(Excerpt to read)
April 16, 2005

Pneumonia on Demand

I am finding my way through a surprise attack of pneumonia, which is an appropriate time to tell you of a woman in my life, or more romantically the woman in the rest of my life.

Her name is Karen Marie, to whom I was introduced last September. I was hoping for companionship at the time and my parameter was exacting: she had to be fun.

If she was fun, I knew that meant she was smart, and if she was smart, the odds were good that she would be engaged in the world.

It turns out she was fun – impish, in fact – smart and engaged in the world in most interesting and compelling ways. Now we are engaged together in the world and our newest plan is to be married in Paris next April, but that plan is only two days old and may be changed at any time.

(Tasks)
a) From the "Pneumonia on Demand" entry, return the stretch from "Pneumonia on Demand" through "had to be fun.".
b) In one to three sentences, explain why the writer of the "Pneumonia on Demand" entry thought that requiring a companion to be fun was enough.

(Provided information)
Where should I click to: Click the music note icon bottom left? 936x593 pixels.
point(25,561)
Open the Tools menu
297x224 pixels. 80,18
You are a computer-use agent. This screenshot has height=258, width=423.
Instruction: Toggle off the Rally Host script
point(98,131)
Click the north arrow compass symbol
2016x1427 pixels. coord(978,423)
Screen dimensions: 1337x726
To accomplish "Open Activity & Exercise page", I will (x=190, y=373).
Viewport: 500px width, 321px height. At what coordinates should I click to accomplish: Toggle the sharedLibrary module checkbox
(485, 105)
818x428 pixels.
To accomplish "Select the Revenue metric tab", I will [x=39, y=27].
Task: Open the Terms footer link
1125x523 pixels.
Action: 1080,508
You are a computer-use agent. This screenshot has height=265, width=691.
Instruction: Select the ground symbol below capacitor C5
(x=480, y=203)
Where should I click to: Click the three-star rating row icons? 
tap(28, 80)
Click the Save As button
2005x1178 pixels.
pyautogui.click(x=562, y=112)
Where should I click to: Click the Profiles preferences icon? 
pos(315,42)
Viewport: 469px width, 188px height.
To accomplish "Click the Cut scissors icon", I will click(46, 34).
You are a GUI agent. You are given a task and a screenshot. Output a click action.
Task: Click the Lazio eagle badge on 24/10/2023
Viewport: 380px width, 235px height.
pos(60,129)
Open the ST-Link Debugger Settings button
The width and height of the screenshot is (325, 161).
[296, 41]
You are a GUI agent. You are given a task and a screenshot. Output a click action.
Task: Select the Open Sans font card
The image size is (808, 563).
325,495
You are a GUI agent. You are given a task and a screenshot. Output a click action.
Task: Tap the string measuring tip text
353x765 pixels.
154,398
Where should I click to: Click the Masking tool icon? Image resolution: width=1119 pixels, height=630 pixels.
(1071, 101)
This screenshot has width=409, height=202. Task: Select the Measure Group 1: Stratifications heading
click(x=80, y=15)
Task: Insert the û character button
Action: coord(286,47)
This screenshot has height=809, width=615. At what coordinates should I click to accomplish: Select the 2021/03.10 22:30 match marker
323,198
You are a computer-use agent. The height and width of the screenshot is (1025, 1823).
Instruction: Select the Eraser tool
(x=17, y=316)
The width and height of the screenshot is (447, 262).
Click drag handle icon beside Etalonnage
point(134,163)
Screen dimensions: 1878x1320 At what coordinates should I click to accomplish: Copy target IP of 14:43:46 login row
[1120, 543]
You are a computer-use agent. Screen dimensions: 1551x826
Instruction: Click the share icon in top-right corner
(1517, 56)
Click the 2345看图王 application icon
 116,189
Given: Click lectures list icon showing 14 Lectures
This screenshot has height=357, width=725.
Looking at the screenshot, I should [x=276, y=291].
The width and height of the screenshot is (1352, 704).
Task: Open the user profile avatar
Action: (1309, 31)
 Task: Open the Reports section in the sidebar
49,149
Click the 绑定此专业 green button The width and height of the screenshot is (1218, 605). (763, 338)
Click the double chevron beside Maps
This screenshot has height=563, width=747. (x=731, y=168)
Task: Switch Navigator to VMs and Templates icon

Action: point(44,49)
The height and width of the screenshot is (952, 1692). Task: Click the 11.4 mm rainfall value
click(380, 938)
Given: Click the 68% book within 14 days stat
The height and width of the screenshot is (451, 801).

(Responses)
a)
Pneumonia on Demand

I am finding my way through a surprise attack of pneumonia, which is an appropriate time to tell you of a woman in my life, or more romantically the woman in the rest of my life.

Her name is Karen Marie, to whom I was introduced last September. I was hoping for companionship at the time and my parameter was exacting: she had to be fun.

b) The writer reasoned that being fun meant she was smart. Being smart in turn made it likely that she would be engaged in the world, so the one requirement stood for all three qualities.